_Required action:_ Find all lines below containing the string "Policy" and return them.

_Data supplied:_

# # # # # # #

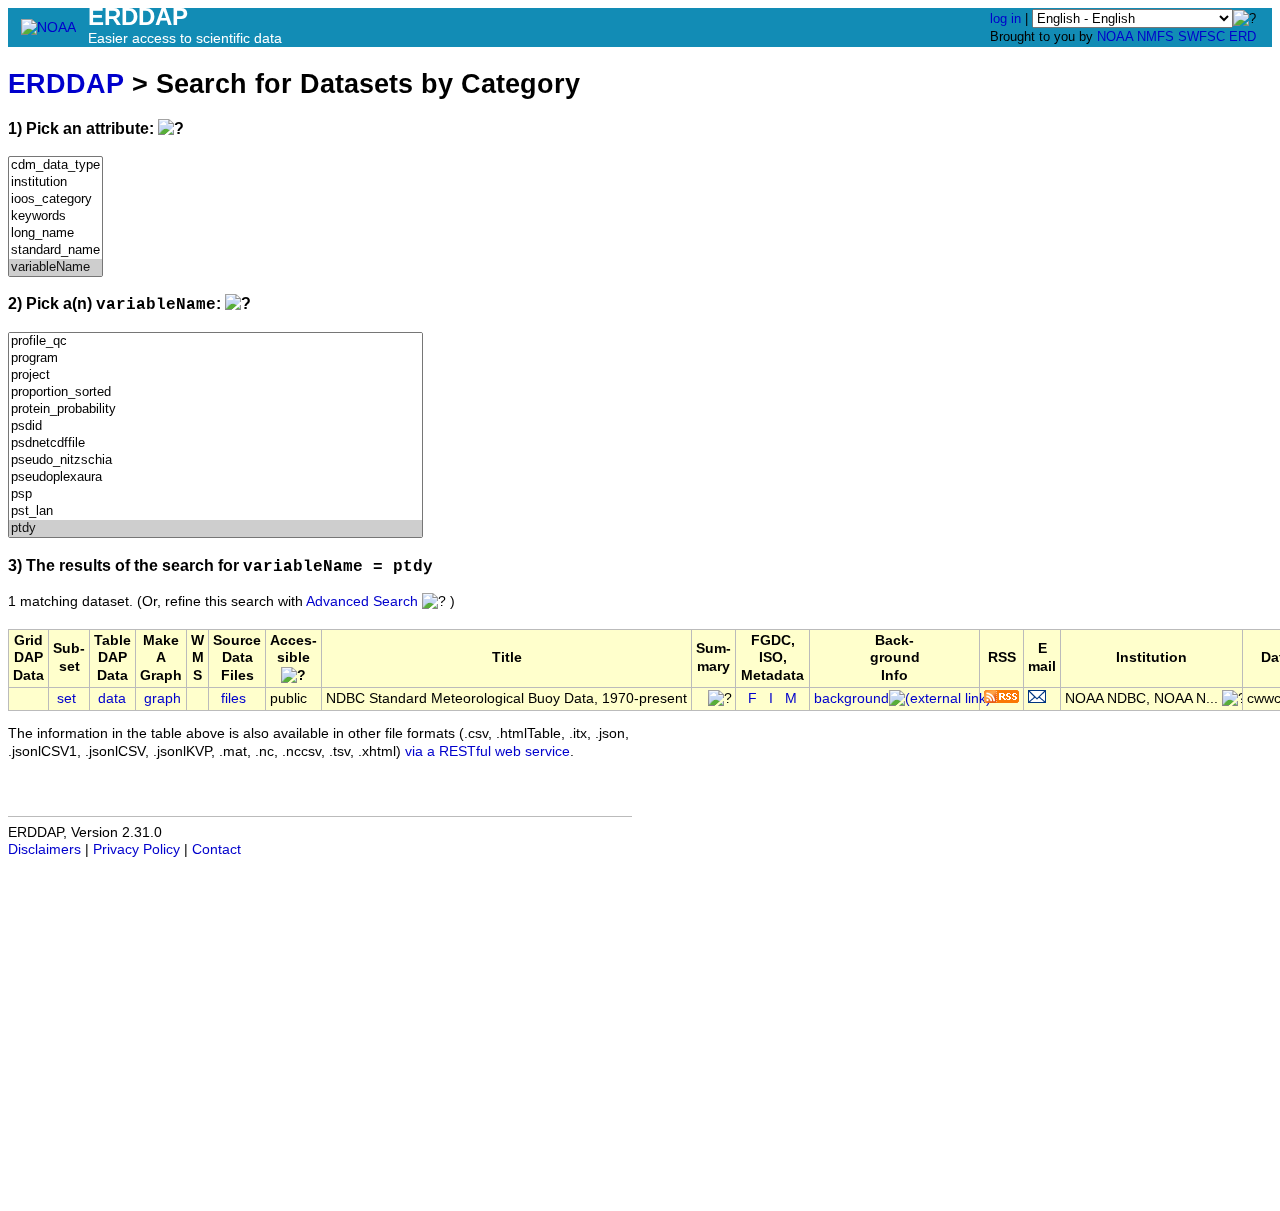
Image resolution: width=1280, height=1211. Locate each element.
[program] (215, 358)
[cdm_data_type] (55, 165)
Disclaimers (44, 849)
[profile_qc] (215, 341)
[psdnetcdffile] (215, 443)
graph (162, 698)
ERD (1242, 36)
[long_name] (55, 233)
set (66, 698)
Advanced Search (362, 601)
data (112, 698)
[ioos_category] (55, 199)
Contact (216, 849)
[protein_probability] (215, 409)
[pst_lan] (215, 511)
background (851, 698)
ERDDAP (66, 83)
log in (1005, 18)
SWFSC (1201, 36)
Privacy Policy (136, 849)
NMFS (1155, 36)
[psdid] (215, 426)
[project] (215, 375)
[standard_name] (55, 250)
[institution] (55, 182)
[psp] (215, 494)
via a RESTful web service (487, 751)
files (233, 698)
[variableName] (55, 267)
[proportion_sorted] (215, 392)
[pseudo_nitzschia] (215, 460)
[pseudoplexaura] (215, 477)
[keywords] (55, 216)
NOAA (1115, 36)
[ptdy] (215, 528)
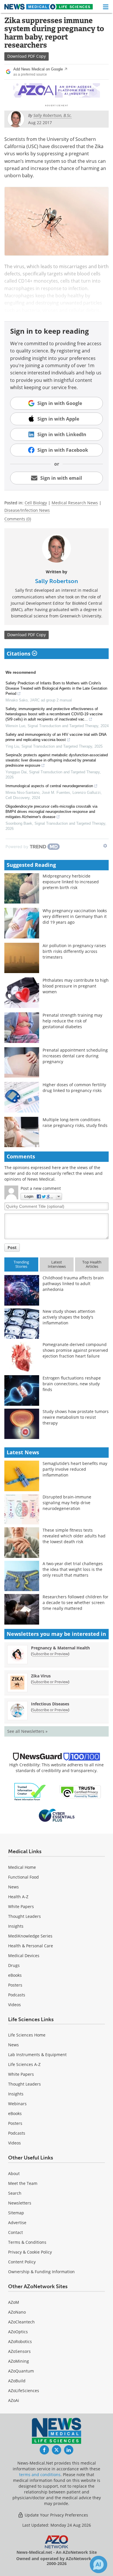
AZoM (13, 2302)
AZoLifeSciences (23, 2390)
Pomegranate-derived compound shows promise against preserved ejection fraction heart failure (75, 1350)
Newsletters (19, 2203)
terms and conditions (40, 2474)
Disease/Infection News (27, 510)
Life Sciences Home (26, 2035)
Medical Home (22, 1867)
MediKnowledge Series (30, 1936)
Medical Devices (23, 1955)
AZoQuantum (21, 2371)
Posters (15, 1985)
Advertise (17, 2222)
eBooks (15, 1975)
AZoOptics (18, 2331)
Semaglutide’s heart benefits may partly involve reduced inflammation (75, 1469)
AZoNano (17, 2312)
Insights (15, 1926)
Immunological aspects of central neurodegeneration (49, 786)
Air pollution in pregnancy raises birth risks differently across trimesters (74, 951)
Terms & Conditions (27, 2242)
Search (14, 2193)
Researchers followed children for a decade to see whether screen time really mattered (75, 1602)
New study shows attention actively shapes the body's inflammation (69, 1317)
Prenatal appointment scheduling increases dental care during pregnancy (75, 1055)
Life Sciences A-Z (24, 2064)
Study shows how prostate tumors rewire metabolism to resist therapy (76, 1417)
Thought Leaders (24, 1916)
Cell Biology (36, 502)
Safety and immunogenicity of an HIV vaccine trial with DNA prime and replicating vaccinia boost (56, 737)
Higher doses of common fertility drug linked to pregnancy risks (74, 1087)
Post (12, 1247)
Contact (15, 2232)
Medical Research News (75, 502)
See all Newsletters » (27, 1731)
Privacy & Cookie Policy (30, 2252)
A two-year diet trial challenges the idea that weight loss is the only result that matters (73, 1569)
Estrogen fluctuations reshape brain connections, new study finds (72, 1383)
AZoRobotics (20, 2341)
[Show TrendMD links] (105, 845)
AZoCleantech (21, 2322)
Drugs (14, 1965)
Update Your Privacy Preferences (55, 2515)
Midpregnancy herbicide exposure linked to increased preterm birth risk (71, 881)
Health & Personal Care (30, 1945)
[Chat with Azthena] (98, 2564)
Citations (19, 653)
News (13, 1887)
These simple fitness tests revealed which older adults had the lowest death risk (74, 1535)
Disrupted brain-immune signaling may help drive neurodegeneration (67, 1502)
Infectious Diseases (50, 1704)
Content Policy (22, 2262)
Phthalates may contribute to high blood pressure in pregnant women (76, 985)
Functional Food (23, 1877)
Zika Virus (41, 1676)
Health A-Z (18, 1896)
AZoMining (18, 2361)
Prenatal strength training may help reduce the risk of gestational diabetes (72, 1020)
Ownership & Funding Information (41, 2271)
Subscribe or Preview (50, 1653)
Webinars (17, 2103)
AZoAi (13, 2400)
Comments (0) (17, 519)
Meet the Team (22, 2183)
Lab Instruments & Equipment (37, 2054)
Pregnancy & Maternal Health (60, 1648)
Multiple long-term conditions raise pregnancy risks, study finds (75, 1122)
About (14, 2173)
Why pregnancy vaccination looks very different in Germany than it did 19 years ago (75, 916)
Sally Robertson (56, 581)
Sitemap (16, 2212)
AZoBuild (16, 2380)
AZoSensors (19, 2351)
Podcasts (16, 1995)
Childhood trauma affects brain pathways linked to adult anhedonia (73, 1283)
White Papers (21, 1906)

# # # # # # #

_Response to the exercise:_
Privacy Policy (136, 849)
Privacy & Cookie Policy (30, 2252)
Content Policy (22, 2262)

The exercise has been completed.